A heavy humanoid recruits its lower body to yield compliantly to external forces at arbitrary contact sites — static and dynamic force reaction, board wiping, squatting under payload, and cooperative payload transport.

Abstract

Whole-body compliant control is essential for deploying heavy humanoids under high payload, yet prior force-aware learning pipelines stop at the end-effector or upper body, leaving arbitrary-site perturbations with lower-body engagement unaddressed. CompliantWBC closes this gap with three pieces: a multi-site whole-body impedance reference controller whose per-link virtual targets supervise an RL policy, a Force Latent Encoder that infers a wrench-grounded latent of the unobserved contact state, and a bounded residual that edits the impedance equilibrium — preserving classical Cartesian-impedance passivity by construction. We validate on a real 70 kg humanoid across static and dynamic force reaction, board wiping, squat under payload, and cooperative payload transport.

Overview

Video

Approach

Method

The two-stage CompliantWBC training pipeline: base-policy training with the Force Latent Encoder, and residual-policy training on the frozen base — The two-stage **CompliantWBC** pipeline. Stage 1 jointly trains the force-aware base policy and the Force Latent Encoder against the analytical controller's compliance-fidelity reward; Stage 2 trains a bounded residual on the frozen base that edits the impedance equilibrium to compensate physics discrepancies.

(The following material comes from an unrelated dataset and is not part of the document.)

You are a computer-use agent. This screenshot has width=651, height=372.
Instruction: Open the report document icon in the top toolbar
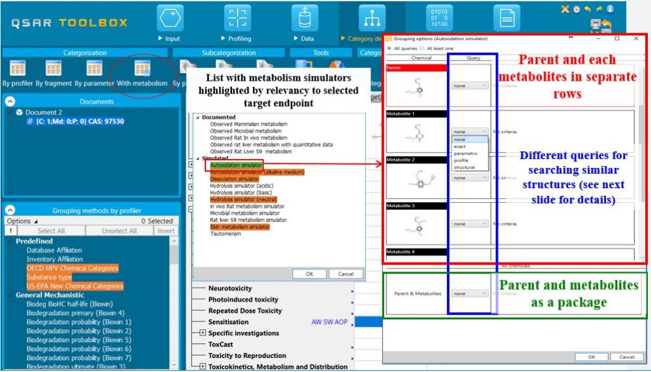tap(505, 19)
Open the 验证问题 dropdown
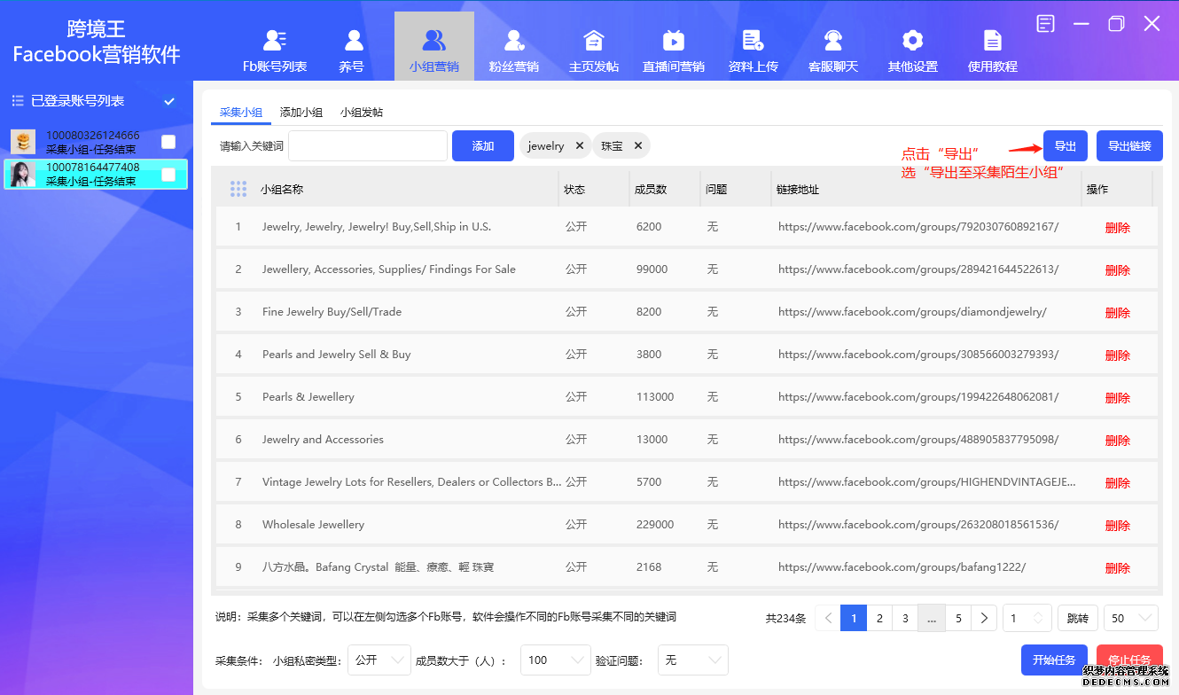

Whole-Body Impedance Reference Controller

An analytical controller composes centroidal-momentum impedance distributed to support contacts by a balancing QP, per-link Cartesian impedance at arbitrary sites, and an energy tank. It produces reference torques and virtual-target trajectories used as a reward signal — never cloned.

Force Latent Encoder & Residual on Equilibrium

A variational latent encoder, grounded in privileged wrench supervision and clustered by perturbation class behind a gradient barrier, conditions a bounded residual that edits the impedance equilibrium — not motor commands or gains — preserving analytic compliance under sim-to-real drift.

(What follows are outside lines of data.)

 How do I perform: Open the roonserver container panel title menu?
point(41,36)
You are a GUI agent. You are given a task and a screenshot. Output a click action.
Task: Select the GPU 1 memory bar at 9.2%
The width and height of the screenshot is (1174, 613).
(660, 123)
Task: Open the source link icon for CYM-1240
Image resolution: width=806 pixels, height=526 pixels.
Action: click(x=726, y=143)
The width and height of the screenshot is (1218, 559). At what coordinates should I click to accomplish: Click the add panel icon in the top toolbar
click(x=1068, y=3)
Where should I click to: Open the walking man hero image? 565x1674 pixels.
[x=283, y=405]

Phong-Weighted Sampling & Axis-Decoupled Pelvis Anchor

A Phong-weighted force-origin sampler with an axis-decoupled pelvis anchor — base-relative horizontal, gravity-anchored vertical — induces multi-contact, lower-body-inclusive compliance without a hand-crafted site or magnitude curriculum.

Reference Controller

A Multi-Site Whole-Body Impedance Heuristic

Classical Cartesian impedance couples a single end-effector to its commanded equilibrium. We extend it to a hierarchy of links — hands, elbows, knees, pelvis, torso — coupled by balance: per-link impedance is projected through a centroidal-balance null-space and realised by support contacts through a balancing QP. Knee contacts enter as extra support sites, generalising two-footed compliance to lower-body-inclusive postures. It runs only as a reference — its per-link virtual targets supervise the policy reward and are never cloned.

Force-Aware Base Policy

Force Latent Encoder

A variational encoder maps a 160 ms window of proprioception, torques, and motion command to a 32-D force latent. Its mean is detached before the policy — a gradient barrier so PPO never reshapes it — while four auxiliary losses (wrench reconstruction, contrastive clustering by perturbation class, a KL bottleneck, and temporal smoothness) keep it physically grounded.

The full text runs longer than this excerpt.